Никаких пластинок и патефонов не было. У нас дома стоял рояль, у подружки, где чаще всего собирались, — пианино. Кто-то садился за инструмент, а остальные пели. Мы целыми вечерами пели и играли оперы целиком — «Царскую невесту», «Снегурочку». Пели, конечно, очень плохо, но зато оперы знали наизусть, жили и дышали музыкой. А дома мы с папой играли в четыре руки или папа играл вещи, ставшие навсегда любимыми, а мама пела. А иногда он играл вальсы Штрауса, а я часами танцевала одна в комнате.
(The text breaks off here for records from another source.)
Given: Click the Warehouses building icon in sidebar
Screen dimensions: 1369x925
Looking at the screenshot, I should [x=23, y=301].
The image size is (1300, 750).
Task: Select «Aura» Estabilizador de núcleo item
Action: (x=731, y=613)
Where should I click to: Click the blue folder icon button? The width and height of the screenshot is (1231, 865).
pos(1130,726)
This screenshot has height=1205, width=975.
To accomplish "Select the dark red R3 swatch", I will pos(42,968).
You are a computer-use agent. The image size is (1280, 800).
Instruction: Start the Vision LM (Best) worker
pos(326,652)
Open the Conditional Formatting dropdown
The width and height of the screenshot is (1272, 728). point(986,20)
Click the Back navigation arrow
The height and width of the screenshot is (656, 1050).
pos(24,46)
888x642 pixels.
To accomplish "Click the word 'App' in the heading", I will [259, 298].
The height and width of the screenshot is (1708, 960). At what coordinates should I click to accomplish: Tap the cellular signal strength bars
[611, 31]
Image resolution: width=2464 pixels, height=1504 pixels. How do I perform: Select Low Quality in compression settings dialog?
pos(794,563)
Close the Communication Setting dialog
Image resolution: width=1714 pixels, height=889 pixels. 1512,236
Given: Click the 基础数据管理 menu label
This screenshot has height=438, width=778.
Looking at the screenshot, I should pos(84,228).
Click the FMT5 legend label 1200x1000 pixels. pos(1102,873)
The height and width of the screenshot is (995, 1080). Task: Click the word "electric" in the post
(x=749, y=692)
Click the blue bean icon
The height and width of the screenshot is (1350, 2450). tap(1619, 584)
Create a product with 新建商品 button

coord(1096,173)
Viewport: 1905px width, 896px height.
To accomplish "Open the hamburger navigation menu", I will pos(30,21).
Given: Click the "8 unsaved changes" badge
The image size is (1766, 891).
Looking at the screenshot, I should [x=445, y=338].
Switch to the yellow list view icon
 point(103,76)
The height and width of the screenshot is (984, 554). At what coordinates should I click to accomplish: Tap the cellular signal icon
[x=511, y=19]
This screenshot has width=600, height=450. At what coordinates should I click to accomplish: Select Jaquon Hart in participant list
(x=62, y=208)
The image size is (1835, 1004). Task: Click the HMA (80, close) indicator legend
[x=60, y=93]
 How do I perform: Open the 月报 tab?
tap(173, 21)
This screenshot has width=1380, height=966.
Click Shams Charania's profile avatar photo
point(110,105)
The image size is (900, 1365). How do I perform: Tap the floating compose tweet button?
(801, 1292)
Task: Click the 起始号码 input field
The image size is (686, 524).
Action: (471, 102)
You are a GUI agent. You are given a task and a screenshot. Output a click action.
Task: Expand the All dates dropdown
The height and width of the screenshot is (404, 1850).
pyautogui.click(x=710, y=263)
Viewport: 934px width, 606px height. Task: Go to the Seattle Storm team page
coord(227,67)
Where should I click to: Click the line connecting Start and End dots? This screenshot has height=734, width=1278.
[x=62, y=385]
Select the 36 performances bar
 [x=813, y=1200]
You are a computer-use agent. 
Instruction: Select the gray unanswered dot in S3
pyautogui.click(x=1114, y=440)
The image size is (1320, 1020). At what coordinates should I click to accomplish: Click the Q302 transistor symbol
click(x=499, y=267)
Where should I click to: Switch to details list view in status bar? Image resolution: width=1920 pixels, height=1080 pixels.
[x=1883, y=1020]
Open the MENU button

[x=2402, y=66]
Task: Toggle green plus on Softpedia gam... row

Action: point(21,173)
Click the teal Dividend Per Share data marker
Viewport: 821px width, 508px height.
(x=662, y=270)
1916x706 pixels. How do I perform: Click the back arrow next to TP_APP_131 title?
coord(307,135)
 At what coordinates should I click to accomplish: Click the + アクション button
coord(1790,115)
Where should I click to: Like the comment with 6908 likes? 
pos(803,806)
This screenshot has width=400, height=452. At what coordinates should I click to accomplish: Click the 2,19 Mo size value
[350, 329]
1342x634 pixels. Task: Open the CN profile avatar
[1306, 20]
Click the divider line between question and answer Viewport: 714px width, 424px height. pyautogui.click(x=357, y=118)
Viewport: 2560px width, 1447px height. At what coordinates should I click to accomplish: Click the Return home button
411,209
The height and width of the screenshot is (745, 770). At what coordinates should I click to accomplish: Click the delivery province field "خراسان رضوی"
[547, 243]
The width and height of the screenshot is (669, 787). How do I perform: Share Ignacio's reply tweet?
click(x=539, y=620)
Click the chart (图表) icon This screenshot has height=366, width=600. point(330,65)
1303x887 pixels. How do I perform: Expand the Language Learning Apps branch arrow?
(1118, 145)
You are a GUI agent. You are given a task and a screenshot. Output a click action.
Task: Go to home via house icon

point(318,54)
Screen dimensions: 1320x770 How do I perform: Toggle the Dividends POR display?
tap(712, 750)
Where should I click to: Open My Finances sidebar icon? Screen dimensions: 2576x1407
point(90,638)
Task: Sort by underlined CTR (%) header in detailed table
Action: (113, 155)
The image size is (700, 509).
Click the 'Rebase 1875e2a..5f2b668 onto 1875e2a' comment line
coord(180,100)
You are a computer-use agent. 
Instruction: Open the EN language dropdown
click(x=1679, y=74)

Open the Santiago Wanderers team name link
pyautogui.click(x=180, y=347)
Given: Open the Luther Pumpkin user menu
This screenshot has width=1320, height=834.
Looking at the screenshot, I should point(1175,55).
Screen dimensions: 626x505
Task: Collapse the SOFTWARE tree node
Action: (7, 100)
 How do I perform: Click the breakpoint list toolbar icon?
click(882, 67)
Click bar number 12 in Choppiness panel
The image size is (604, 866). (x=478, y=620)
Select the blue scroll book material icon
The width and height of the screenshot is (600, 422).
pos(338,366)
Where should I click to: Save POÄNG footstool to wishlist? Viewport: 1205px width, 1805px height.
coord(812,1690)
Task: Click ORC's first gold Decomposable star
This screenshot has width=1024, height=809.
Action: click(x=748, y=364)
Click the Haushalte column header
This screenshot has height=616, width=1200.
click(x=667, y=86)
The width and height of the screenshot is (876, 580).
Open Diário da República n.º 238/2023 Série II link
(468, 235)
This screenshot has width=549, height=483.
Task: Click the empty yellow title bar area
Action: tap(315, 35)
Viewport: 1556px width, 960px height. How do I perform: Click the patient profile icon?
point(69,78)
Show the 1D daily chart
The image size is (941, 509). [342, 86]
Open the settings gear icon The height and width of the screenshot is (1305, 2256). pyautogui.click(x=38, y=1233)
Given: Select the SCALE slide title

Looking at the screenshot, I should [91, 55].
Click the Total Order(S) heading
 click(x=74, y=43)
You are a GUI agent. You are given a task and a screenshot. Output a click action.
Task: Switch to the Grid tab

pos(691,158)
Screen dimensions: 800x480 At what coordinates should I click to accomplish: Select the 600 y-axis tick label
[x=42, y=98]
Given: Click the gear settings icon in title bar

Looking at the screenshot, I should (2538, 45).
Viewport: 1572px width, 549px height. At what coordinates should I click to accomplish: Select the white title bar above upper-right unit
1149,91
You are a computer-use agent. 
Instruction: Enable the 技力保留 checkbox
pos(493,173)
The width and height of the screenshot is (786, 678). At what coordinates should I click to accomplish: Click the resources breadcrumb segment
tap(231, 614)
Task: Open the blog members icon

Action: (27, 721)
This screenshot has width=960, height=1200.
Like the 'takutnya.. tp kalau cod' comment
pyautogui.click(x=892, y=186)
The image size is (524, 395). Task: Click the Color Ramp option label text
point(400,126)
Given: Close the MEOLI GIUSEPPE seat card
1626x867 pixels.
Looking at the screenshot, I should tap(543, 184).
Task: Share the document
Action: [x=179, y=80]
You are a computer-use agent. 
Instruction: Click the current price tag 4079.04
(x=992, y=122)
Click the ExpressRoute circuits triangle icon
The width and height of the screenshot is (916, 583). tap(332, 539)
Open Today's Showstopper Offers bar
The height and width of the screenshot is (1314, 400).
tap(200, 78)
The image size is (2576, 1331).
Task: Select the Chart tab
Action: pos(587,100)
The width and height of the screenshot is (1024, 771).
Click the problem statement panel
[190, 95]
В семнадцать лет я ушла из издательства и совсем уже перестала слушаться родителей. Я познакомилась с художниками и начала у них учиться. Больше было негде. Руцай, Арон Ржезников. Как я с ними познакомилась, теперь уже не помню. Они меня рисовали — портреты, конечно. Никому бы в голову не пришло предложить мне позировать обнаженной. А мне ставили в углу натюрморт и учили писать. Основу наших отношений составляла живопись. Это был очень узкий круг людей, с головой погруженных в искусство. Больше всего я училась у Арона Ржезникова, он был очень хороший художник и потом погиб на войне.
Это общение с художниками дало мне какую-то основу будущей профессии. Дома мама постоянно убирала мои натюрморты: они портили вид комнаты. Я познакомилась с Соней Витухновской и Ирмой Геккер. Соня снимала маленькую комнатку, и мы приходили к ней писать друг друга. Мы втроем попытались поступить в Полиграфический институт, но все срезались на экзаменах. Провалившись, вернулись к своим натюрмортам. В то время в Москве проходило много интересных лекций. Мы бегали повсюду, где только можно было что-то послушать, проникали зайцами на любые лекции, особенно по истории искусств, когда узнавали, что где-то их читают. Даже на марксизм-ленинизм зачем-то просачивались. Нас ловили, выгоняли, а мы лезли снова…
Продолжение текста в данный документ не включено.